(Newsroom America) -- Researchers have found that New York Times readers who were led to believe the newspaper's paywall was motivated by financial need were generally supportive and willing to pay, while those who believed it was motivated by profit were generally unsupportive and unwilling to pay.
The findings are revealed in a paper published today by Cyberpsychology, Behavior, and Social Networking, a peer-reviewed journal from Mary Ann Liebert, Inc., publishers.
In a national online longitudinal survey, participants reported their attitudes and behaviors in response to the recently implemented metered paywall by the New York Times.
Previously free online content now requires a digital subscription to access beyond a small free monthly allotment.
Participants were surveyed shortly after the paywall was announced and again 11 weeks after it was implemented to understand how they would react and adapt to this change.
Most readers planned not to pay and ultimately did not. Instead, they devalued the newspaper, visited its Web site less frequently, and used loopholes, particularly those who thought the paywall would lead to inequality.
Results of an experimental justification manipulation revealed that framing the paywall in terms of financial necessity moderately increased support and willingness to pay.

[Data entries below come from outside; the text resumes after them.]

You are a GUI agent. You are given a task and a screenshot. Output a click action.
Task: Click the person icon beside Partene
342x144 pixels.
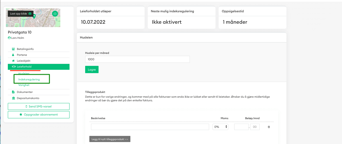pos(13,55)
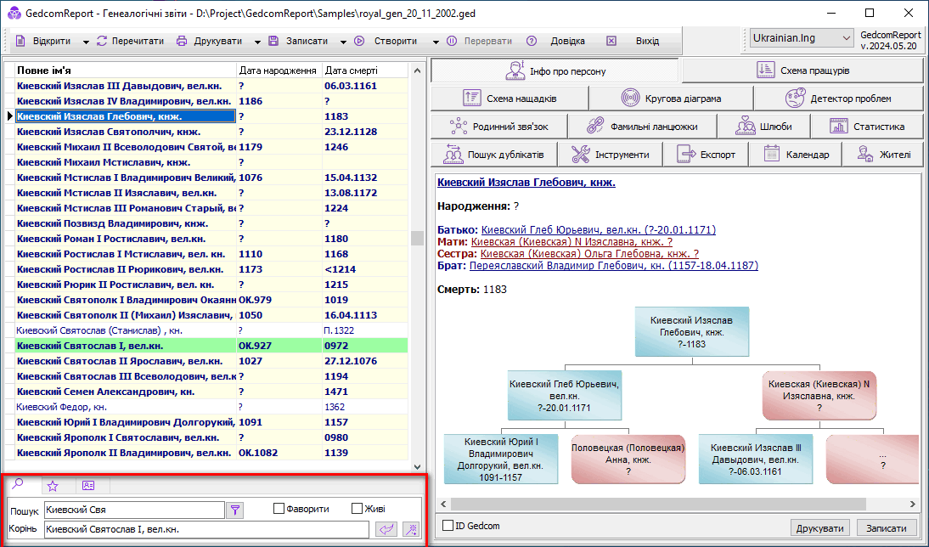The height and width of the screenshot is (547, 929).
Task: Click the filter funnel icon beside Пошук
Action: point(235,510)
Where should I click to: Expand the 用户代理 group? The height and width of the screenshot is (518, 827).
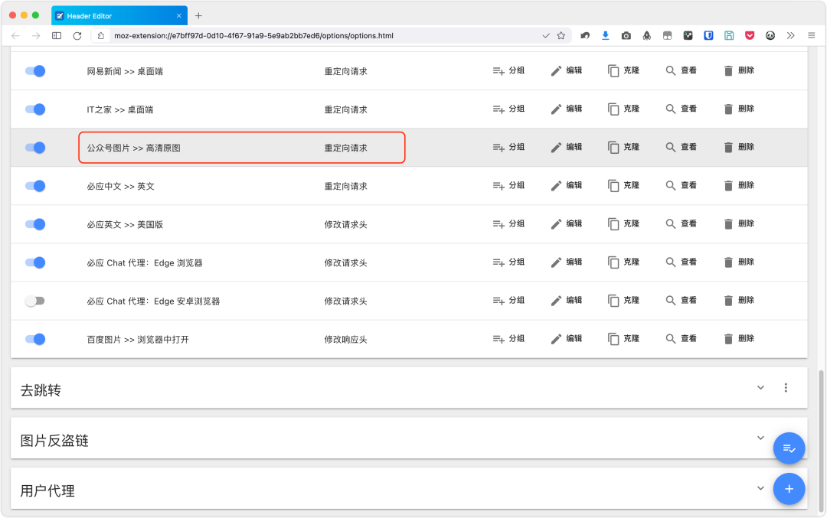(x=760, y=488)
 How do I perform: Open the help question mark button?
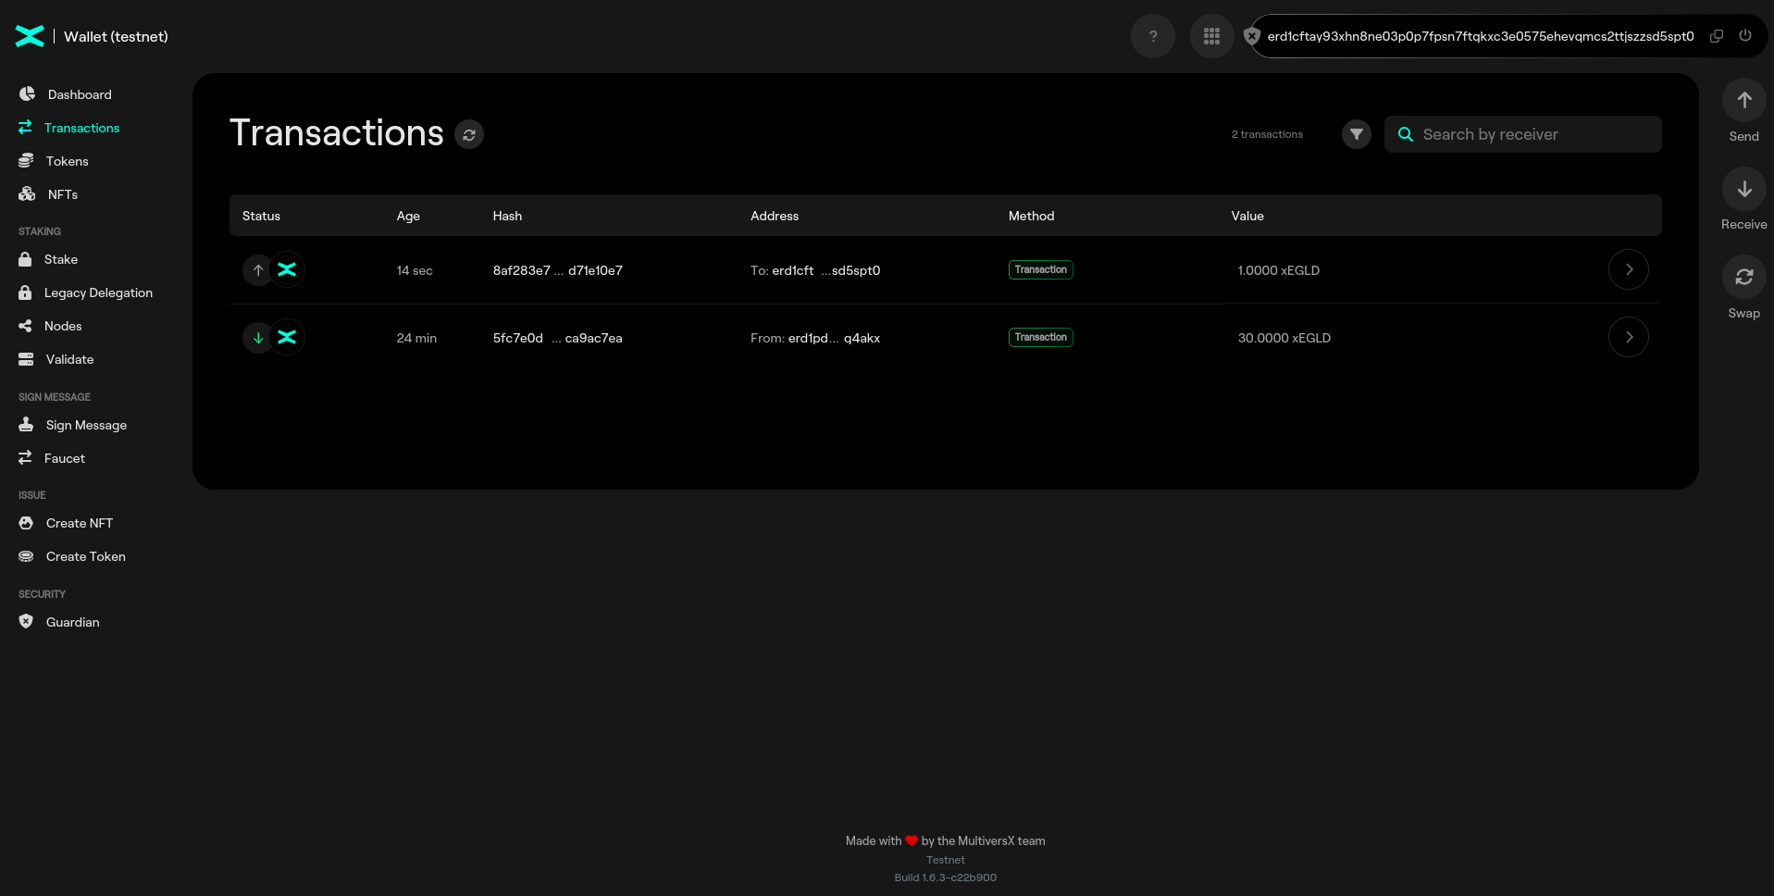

Framing the paywall in terms of a profit motive proved to be a noncompelling justification, sharply decreasing both support and willingness to pay.
The researchers say the results suggest that people react negatively to paying for previously free content, but change can be facilitated with compelling justifications that emphasize fairness.
The article "Paying for What Was Free: Lessons from the New York Times Paywall," written by Jonathan Cook, Associate Research Scientist in the Department of Psychology at Columbia University, and Shahzeen Attari, Assistant Professor in the School of Public and Environmental Affairs (SPEA) at Indiana University-Bloomington is available free on the Cyberpsychology, Behavior, and Social Networking website.